As mainstream Canadian conversations are finally honed in on reconciliation, it’s essential that progressives continue to reframe the colonial narrative and support indigenous struggles for decolonization and self-determination.
A vital element of this is the reclaiming of language and story.
Keep Talking documents the mission of four young women in Kodiak, Alaska, and their efforts to revitalize the endangered Alutiiq language.
The film successfully interconnects the great strides taken by the women, who set out to educate the local youth on the Alutiiq language, with the greater historical trauma which the local community has suffered. A microcosm for self-determination the world over, the film shines a light on the power of preserving language and culture as a way of collective healing.
Weinberg, who had originally been called to the region to provide training in editing, grew close to the community in Kodiak and was invited back to film the documentary over the course of what became five years. Her experiences learning from the local community have inspired her and led her to examine what it means to be a community, fighting the odds, pulling people from tragedy, and what we can all learn from that.

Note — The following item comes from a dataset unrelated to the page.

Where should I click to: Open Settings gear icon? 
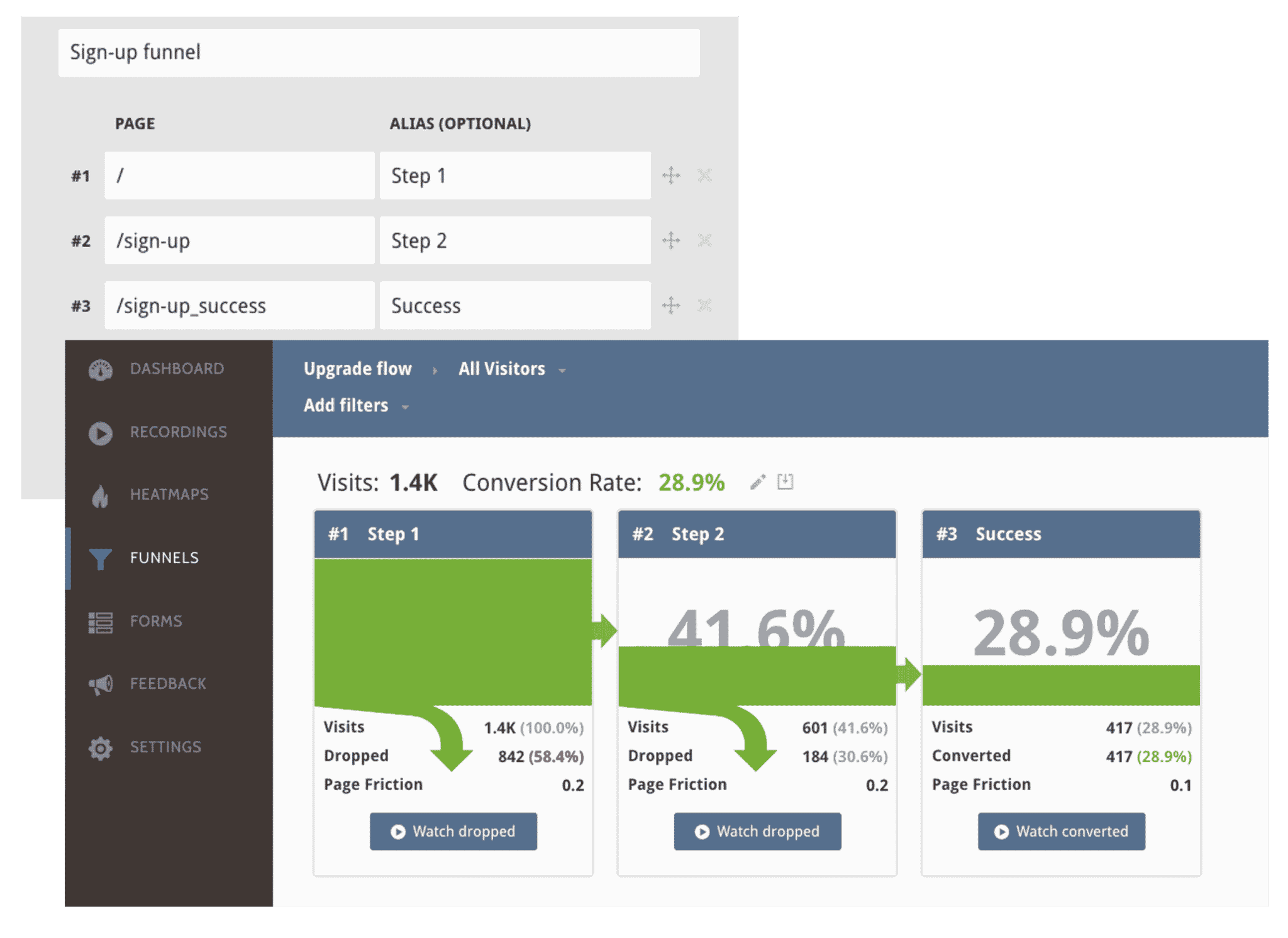coord(100,748)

“The power of language is largely untapped,” Weinberg states. Western-centric knowledge doesn’t acknowledge the importance of indigenous storytelling. It often places a hegemony on story, holding up biblical tales as the norm, and traditional indigenous stories as ‘folklore.’ As such, the preservation and reclamation of Alutiiq language and story is a “metaphor for the various challenges and historical trauma the community has faced.”
Despite the inevitable and necessary heavy subject matter, Keep Talking permits a look forward to women as the guardians of their culture, and agents of change. Much like the title of the film and the efforts of its leaders, we are invited to keep striving for change, whether on the economic, social, or familial level; and whether perfect or a work in progress—as long as indigenous communities have the resources to reclaim their language, and by means of which, their story.
For those in Vancouver, the film’s second screening will be this Thursday at 10:45am at International Village Theatre.